_Data in this exercise_
▼

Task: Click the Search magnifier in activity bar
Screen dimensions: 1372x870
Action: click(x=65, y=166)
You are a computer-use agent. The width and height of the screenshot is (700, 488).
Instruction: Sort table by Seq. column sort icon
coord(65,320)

▲
▼

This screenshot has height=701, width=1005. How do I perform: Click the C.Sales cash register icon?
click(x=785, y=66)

▲
▼

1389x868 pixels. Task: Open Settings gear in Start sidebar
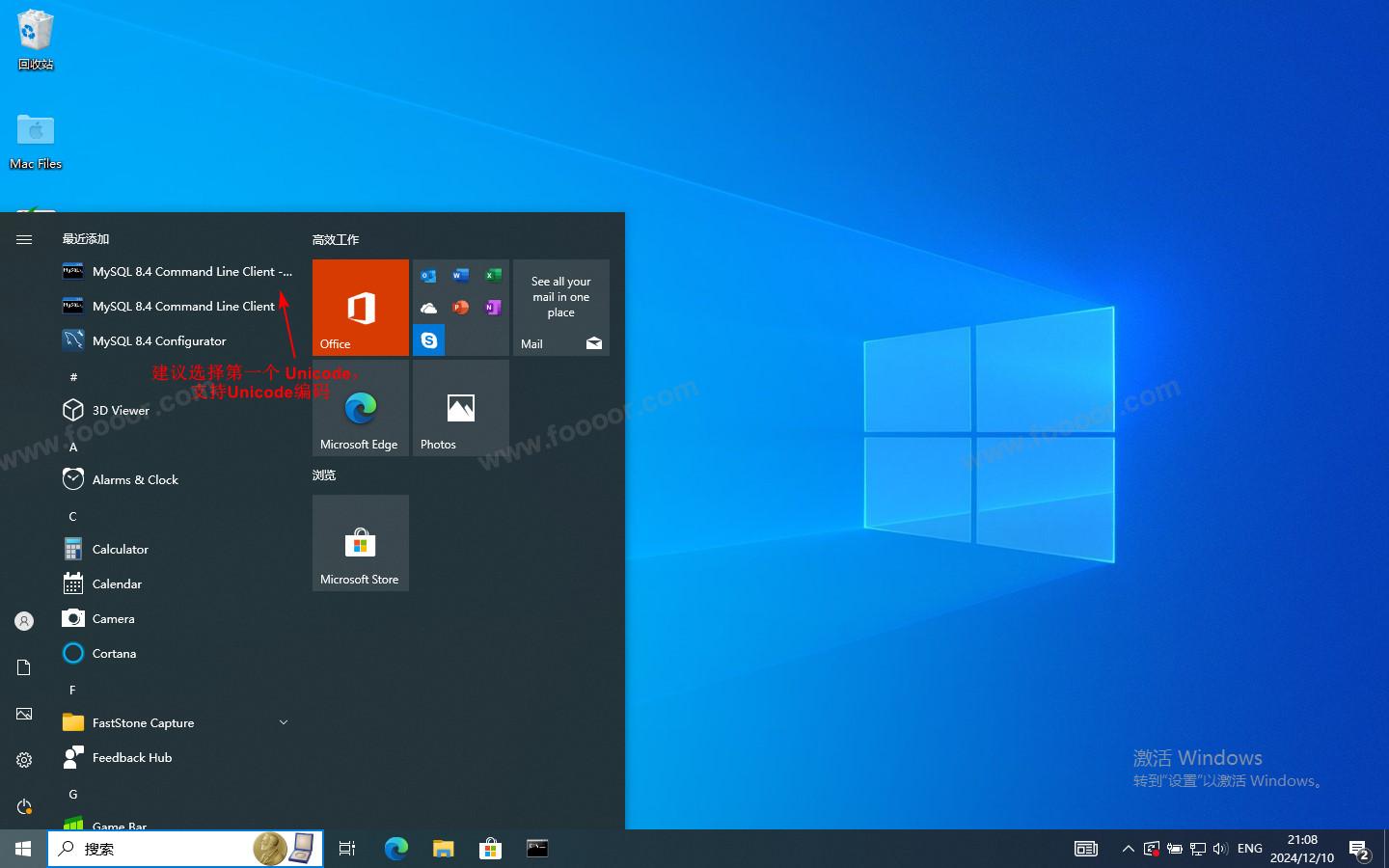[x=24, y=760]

▲

_What is needed_
Rescale the material that begins at the line containing "Task: Click the" and ends after the line containing "coord(65,320)", including both of those lines. Reproduce each line, with its request, and multiply every coordinate in the answers by 1.5, rounding to whole numbers with halves rounded up.

_Written response_
Task: Click the Search magnifier in activity bar
Screen dimensions: 1372x870
Action: click(x=98, y=249)
You are a computer-use agent. The width and height of the screenshot is (700, 488).
Instruction: Sort table by Seq. column sort icon
coord(98,480)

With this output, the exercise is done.